Der Grund für die Rechtskräftigkeit des Urteils war schnell gefunden: Die Klägerin machte während ihrer Nachtschichten keine Pause, sondern verrichtete angeordneten Bereitschaftsdienst.
Arbeitsbereitschaft und Bereitschaftsdienst sind grundsätzlich nach § 611 Absatz 1 BGB in Verbindung mit dem Arbeitsvertrag zu entlohnen. Die vom Arbeitgeber veranlasste Untätigkeit, während der der Arbeitnehmer am Arbeitsplatz anwesend sein muss bzw. nicht frei über die zeitliche und räumliche Nutzung dieser Zeitspanne verfügen kann, er also arbeitszeitrechtlich gesehen weder eine Pause noch Freizeit hat, gilt als Arbeitsleistung, für die der Arbeitnehmer Anspruch auf Vergütung besitzt.
Es steht den Arbeitsvertragsparteien frei, für diese Sonderformen der Arbeit eine gesonderte Bezahlungsregelung festzulegen. Diese kann durchaus niedriger ausfallen, als das Entgelt für Vollarbeit, darf aber nach höchstrichterlicher Rechtssprechung die Mindestentgeltgrenze des § 2 PflegeArbbV (aktuell 11,60 Euro) nicht unterschreiten (vgl. BAG vom 19. November 2014 – 5 AZR 1101/12).
Weitere Hinweise zum Urteil
Eine Pause ist nach § 4 ArbZG eine im Voraus festgelegte Arbeitsunterbrechung. In dieser ist der Arbeitnehmer von jeglichen Arbeitspflichten befreit. Er braucht damit weder Arbeitsleistungen zu erbringen noch sich für Eventualitäten bereitzuhalten. Darüber hinaus verfügt der Arbeitnehmer über das Bestimmungsrecht, wann, wo und wie er seine Pause verbringen möchte.
Im Falle der Klägerin war genau das Gegenteil der Fall. Sie konnte aufgrund der Zeitanweisungen der Beklagten ihren Arbeitsplatz nicht verlassen und musste sich auch in der Zeit des Pausenkorridors für Notfälle bereit halten. Die Klägerin konnte damit nicht frei über die Gestaltung ihrer Pause bestimmen und hat somit vergütungspflichtige Arbeit geleistet.

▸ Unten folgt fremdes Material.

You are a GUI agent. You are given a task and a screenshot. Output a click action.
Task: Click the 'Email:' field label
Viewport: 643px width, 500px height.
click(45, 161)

Eine geringere Entgeltabgabe für den nächtlichen Bereitschaftsdienst haben die Parteien nicht vereinbart. Der Klägerin steht nach § 611 Absatz 1 BGB in Verbindung mit dem Anstellungsvertrag nebst Rechtshängigkeitszinsen eine Lohnnachzahlung in Höhe von 4.804 Euro (brutto) zu.
Quelle: LAG Köln vom 17. Februar 2016 – 11 Sa 734/15 = RDG 2020, Heft 5, Urteilskartei.